Courage? To do what, disobey his team and risk losing his seat in the future? It is in the post race moments where Massa can be labeled a coward or not..it is up to him to communicate his thoughts to the team about favoritism and team orders.
Barrichello said he will want to speak to Massa himself and that nothing at Ferrari has changed. Okay, we knew Alonso was their preferred driver but it didn’t have to play out this way.
Another way of looking at it would be this: they were working as a team, applying teamwork in the best interest of the team. But then again, Formula 1 is about racing and nothing else. Fans want to see teammates battle on the track and if they don’t get what they want, F1 will fail. That takes me to my next point of view.
At the end of the day, Formula 1 needs to please its fans and the fans hate when external factors interrupt the outcome of a race.
‘It is fair to recognize that the problem is in the regulations,’ wrote Italy’s Corriere dello Sport.
But, then again, they are Italians and are trying to take an objective stance on their child. That doesn’t work. I have to agree, to the smallest extent, with them. If you take the problem as a whole, Ferrari were really only working as a team. Both their drivers were in the lead and both their drivers were employed by them. Simple.
But then the fans would call it dirty. Whitmarsh plans to hold private talks with Ferrari regarding the damage team orders can have on the sport.
Interestingly enough, Schumacher thinks what Ferrari did was fine.
‘I can see in the years that we did it, because we were leading so much, people thought it was unnecessary. I can agree on that in a way.’
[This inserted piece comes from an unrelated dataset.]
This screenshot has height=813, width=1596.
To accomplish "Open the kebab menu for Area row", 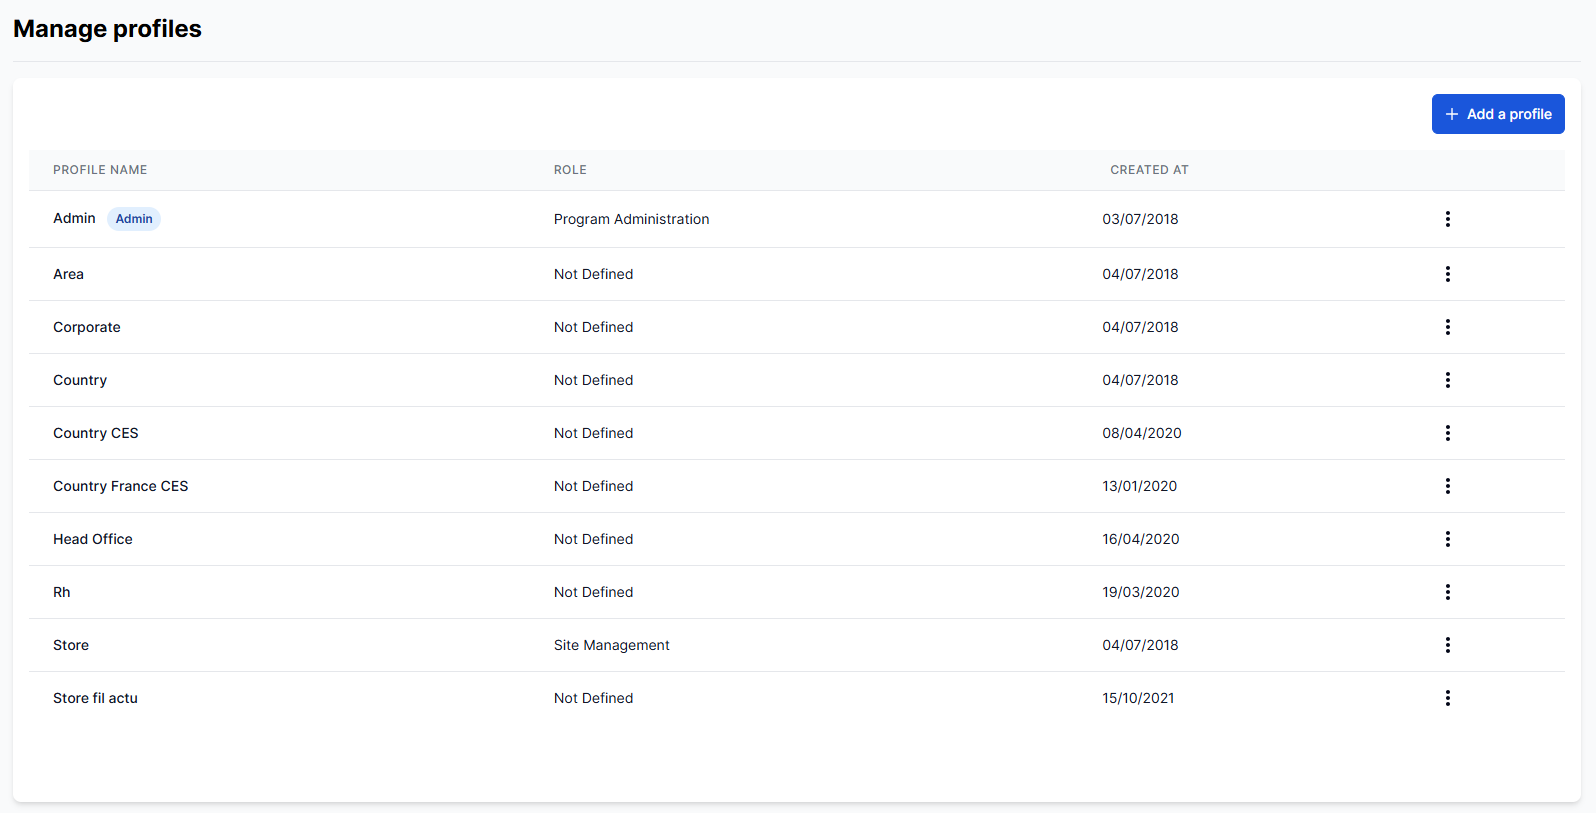I will tap(1447, 274).
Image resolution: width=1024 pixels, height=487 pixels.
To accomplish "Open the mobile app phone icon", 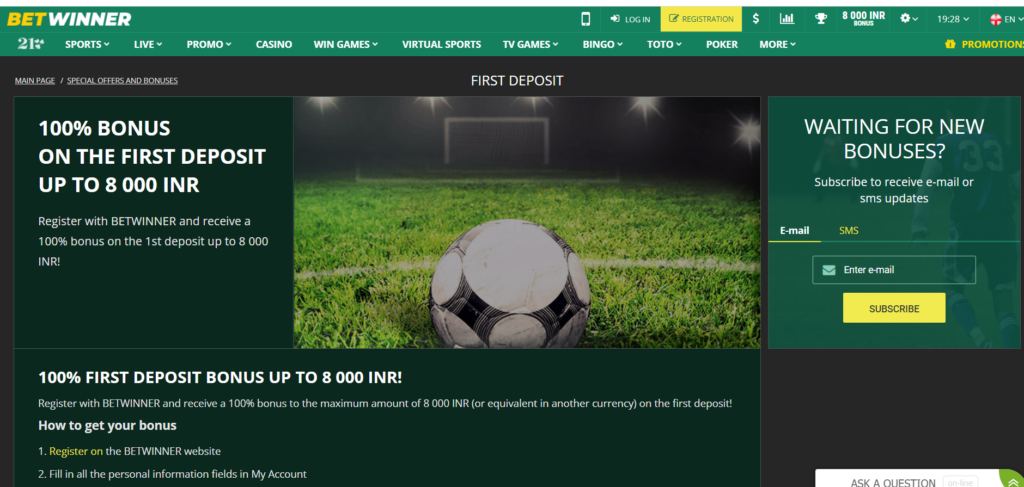I will 585,19.
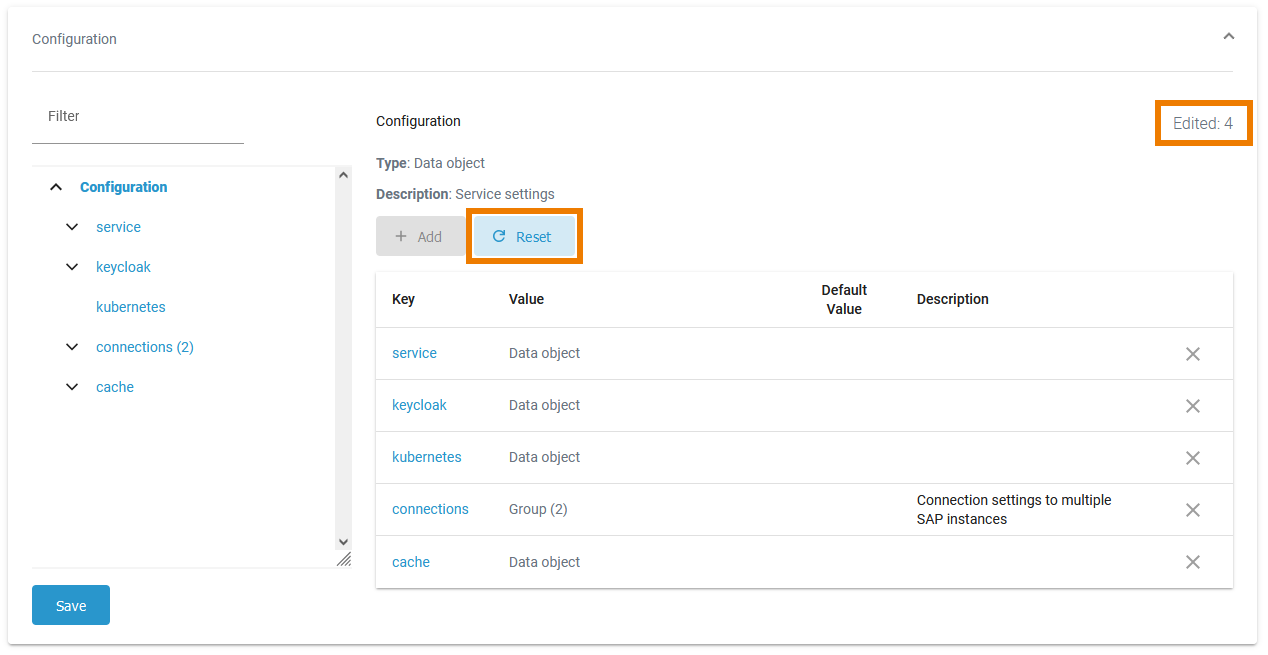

In present day, Alonso is leading Massa in the championship and had been even before Germany. He was at 98 points and Massa was at 67. At the end of the day, a team wants both championships in the bag..and with Ferrari, it will be done no matter what.
A scheduled hearing is set between Ferrari and the FIA World Motor Sport Council where the teams’ fate will be decided.
What do you think will happen? Jean Todt will not have the guts.